Ippogrifi e pietre filosofali, spiriti ed entità invisibili, analisi scientifiche e ricerche storiche: cosa hanno in comune Galileo Galilei, l’emblema della scienza moderna, e Harry Potter, il maghetto uscito dalla penna di J. K. Rowling?
Quale relazione lega la scienza alla magia? Seppur alcuni sostengono che leggere le avventure di Harry Potter o Frodo Baggins possa portare allo sviluppo di una mentalità irrazionale e antiscientifica, la redazione del Blog del Festival della Cultura tecnica ha provato a tratteggiare al contrario un percorso che porta a riconsiderare i rapporti fra le arti magiche e il metodo scientifico.
Al tempo di Galileo, la scienza moderna ancora non esisteva, né esisteva la professione di scienziato; il termine ‘scienziato’ cominciò ad essere utilizzato solo nel corso dell’Ottocento.
Galileo subì il giudizio della Chiesa, non quello dei suoi ‘colleghi’. Infatti, fu proprio Galileo – insieme a Bacone, Cartesio e agli altri grandi del Seicento – a creare l’idea di comunità scientifica e, soprattutto, a inventare una nuova figura, fino ad allora inesistente nella cultura europea: lo scienziato moderno. Da ciò consegue che a Galileo va il merito di aver posto le basi per la costruzione di quello che oggi noi chiamiamo, genericamente, ‘metodo scientifico’, indicando quei criteri e quei valori che devono essere rispettati se si vuol cercare di provare la verità di una teoria o di una affermazione.
La scienza è quindi un metodo che ha regole chiare, rigorose e soprattutto condivise da una comunità di pari, in cui l’accesso al sapere è aperto a tutti e non iniziatico e per pochi come accade a Hogwarts, nell’universo magico creato dalla scrittrice britannica J.K. Rowling.
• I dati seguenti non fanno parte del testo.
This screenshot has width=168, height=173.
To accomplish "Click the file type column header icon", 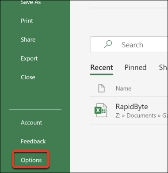I will [x=101, y=88].
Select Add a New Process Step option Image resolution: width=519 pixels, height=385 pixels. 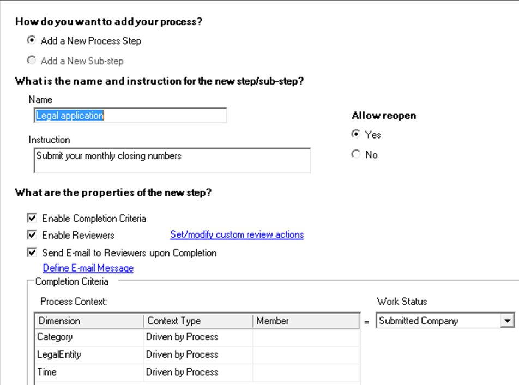click(32, 40)
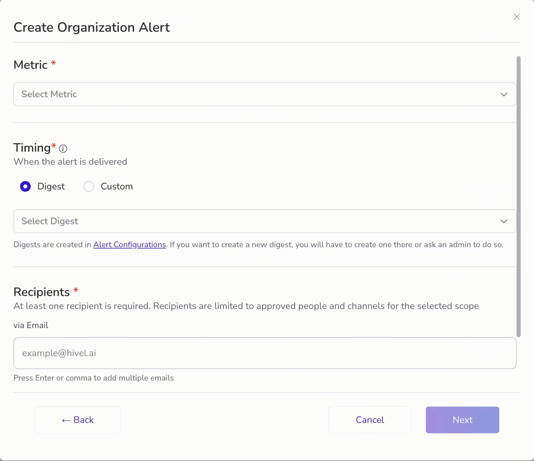Screen dimensions: 534x461
Task: Expand the Select Digest dropdown
Action: [x=260, y=221]
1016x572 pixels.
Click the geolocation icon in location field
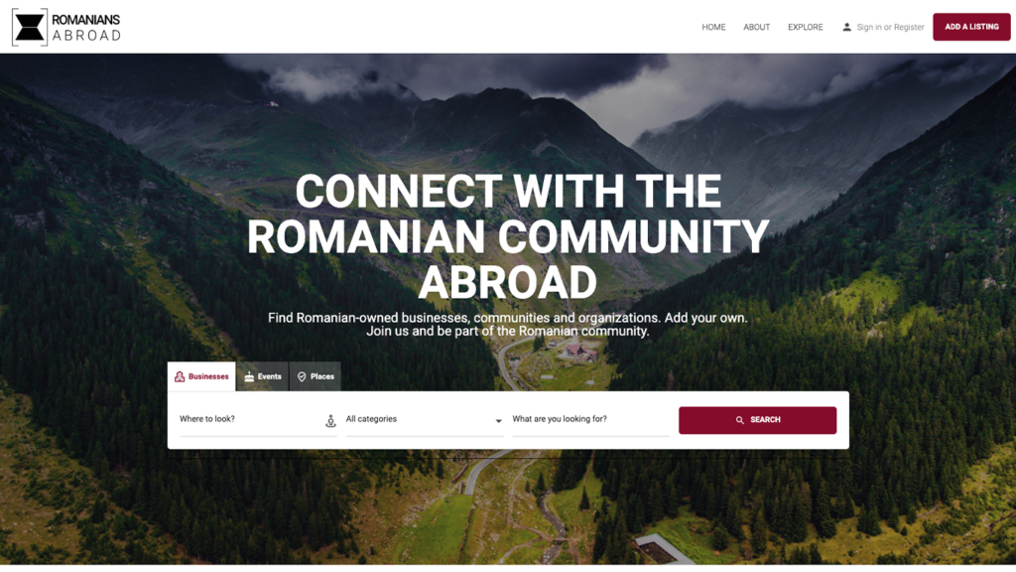pos(330,421)
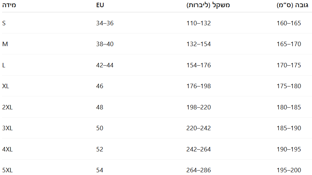Click EU value 54
Image resolution: width=312 pixels, height=175 pixels.
tap(99, 170)
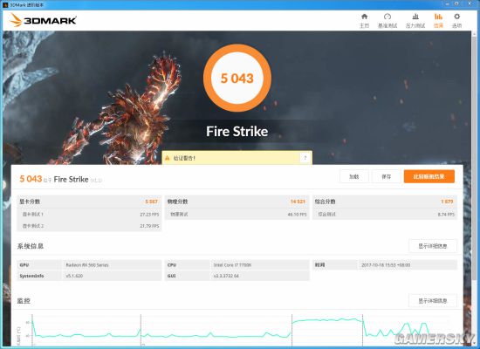Click the Save (保存) button

(x=387, y=176)
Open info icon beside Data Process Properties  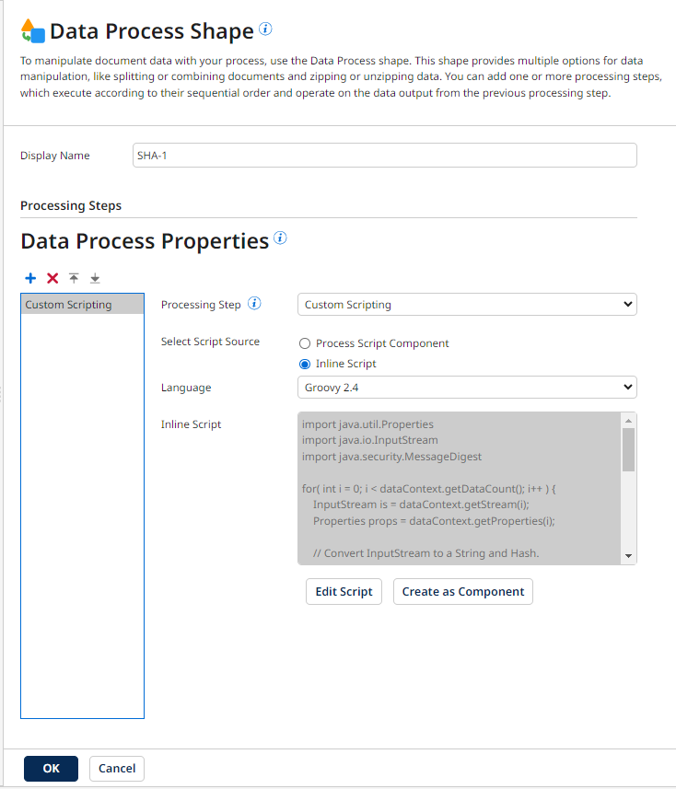pyautogui.click(x=280, y=238)
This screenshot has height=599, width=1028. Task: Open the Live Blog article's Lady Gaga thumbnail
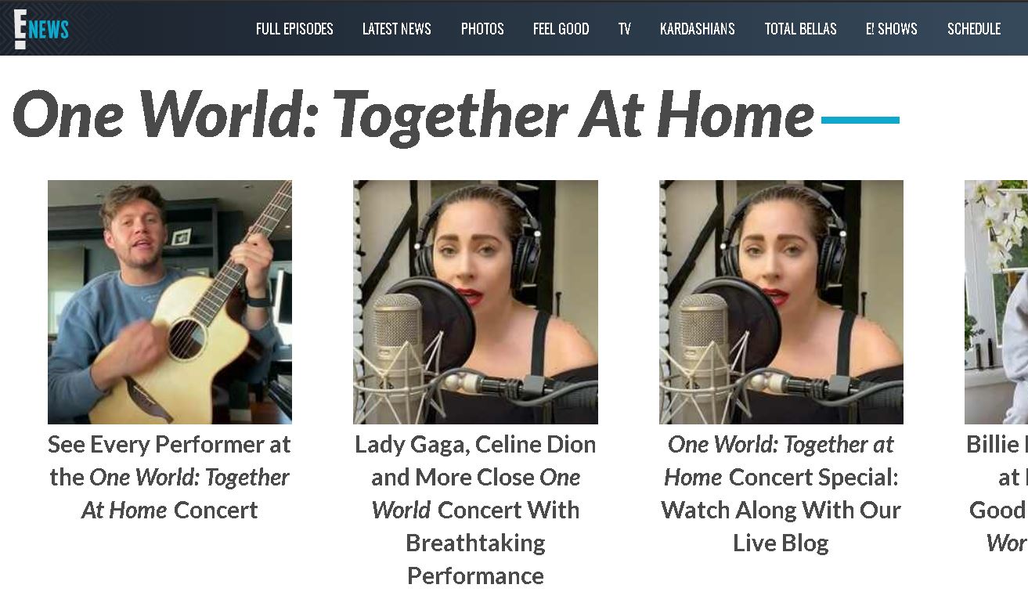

Il metodo scientifico moderno nasce però in un contesto in cui inevitabilmente la commistione con la mentalità prescientifica e la magia è presente e radicata. Ne è un esempio il proliferare di studi riguardanti l’alchimia – in particolare la pietra filosofale – e le leggende di Atlantide. Emblemi che per decenni hanno incrociato il loro percorso con personalità del nascente mondo scientifico.
Magia e scienza sono state molto legate nella figura di Isaac Newton. Il padre della Teoria della gravitazione universale si dedicò anche alla ricerca alchemica e concepì una ricetta per ottenere la pietra filosofale. O meglio, per ottenere uno dei precursori di questo sfuggente oggetto alchemico, il misterioso mercurio filosofale. La formula di Newton è ermetica e allegorica: una parte di drago impetuoso, due colombe di diana e almeno sette aquile di mercurio.
Anche il filosofo tedesco Immanuel Kant ha compiuto indagini sugli spiriti, affrontate con sincero spirito scientifico ma con altrettanta apertura alla possibilità che tali fenomeni fossero possibili.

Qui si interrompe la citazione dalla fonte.